> [Trecho fornecido]
★ ★ ★ ★ ★

VENCI! Venci as 1227 páginas do primeiro volume de Guerra e Paz. Fascinantes, não obstante o cansaço de ficar tanto no mesmo livro. Parei alguns dias durante a leitura para ler outros dois livros menores – Hamlet e O Jantar – confesso, entretanto, que não via a hora de voltar aos personagens cuja vida seguia tão de perto. E é incrível como Tolstói os mantém impecavelmente concisos. O leitor os acompanha durante um período de dez anos e é perceptível seus amadurecimentos – ou enlouquecimentos no caso de alguns – e a evidência do primor da escrita do autor em demonstrar isto.

Tolstoy - War and Peace - ninth draft
Tolstoy – War and Peace – ninth draft

É claro, há passagens morosas em que o leitor se pergunta se é realmente necessário ocupar tantas páginas com assuntos que não afetam diretamente na história. Mas é preciso lembrar que naquele tempo não havia televisão ou internet, logo os autores tinham bastante tempo para se dedicar ao texto, tanto quanto os leitores para consumi-lo. Além disso, originalmente, Guerra e Paz foi publicado em formato de folhetim em periódicos da época. Então, possivelmente, o autor dava uma “enchidinha de linguiça” uma vez ou outra para cumprir as metas. Percebam, entretanto que mesmo que ele fizesse isso, sua lingüiça era feita de “carne nobre”, nunca enfraquecendo a narrativa original.

★ ★ ★ ★ ★

> [Material de origem]

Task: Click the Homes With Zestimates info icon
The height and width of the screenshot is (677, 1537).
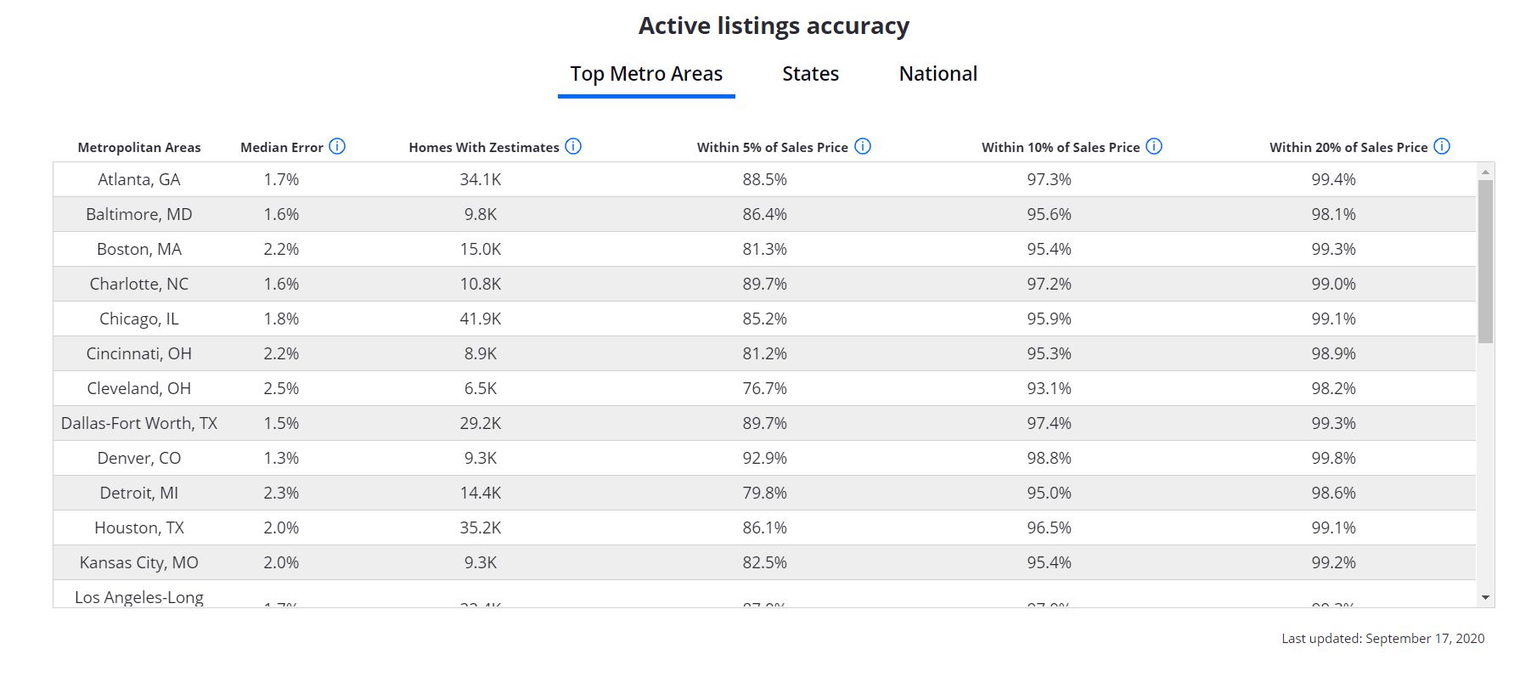Action: [573, 146]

★ ★ ★ ★ ★

> [Desafio A]
Responda com base no trecho sobre Guerra e Paz:
(i) Quantas páginas tem o primeiro volume de Guerra e Paz?
(ii) Quais livros foram lidos durante as pausas na leitura?
(iii) Em que formato Guerra e Paz foi publicado originalmente?
> [Desafio B]
Resuma o trecho sobre Guerra e Paz em duas frases.
> [Desafio C]
Copie do trecho sobre Guerra e Paz tudo o que vai de "VENCI! Venci as" até "em demonstrar isto.".
A listagem não é necessária para nenhuma das tarefas.

> [Resposta escrita A]
(i) 1227 páginas.
(ii) Hamlet e O Jantar.
(iii) Em formato de folhetim, em periódicos da época.

> [Resposta escrita B]
O trecho celebra a leitura das 1227 páginas do primeiro volume de Guerra e Paz e elogia como Tolstói mostra o amadurecimento dos personagens ao longo de dez anos. Admite passagens morosas, possivelmente ligadas ao tempo livre da época e à publicação em folhetim, mas afirma que elas nunca enfraquecem a narrativa original.

> [Resposta escrita C]
VENCI! Venci as 1227 páginas do primeiro volume de Guerra e Paz. Fascinantes, não obstante o cansaço de ficar tanto no mesmo livro. Parei alguns dias durante a leitura para ler outros dois livros menores – Hamlet e O Jantar – confesso, entretanto, que não via a hora de voltar aos personagens cuja vida seguia tão de perto. E é incrível como Tolstói os mantém impecavelmente concisos. O leitor os acompanha durante um período de dez anos e é perceptível seus amadurecimentos – ou enlouquecimentos no caso de alguns – e a evidência do primor da escrita do autor em demonstrar isto.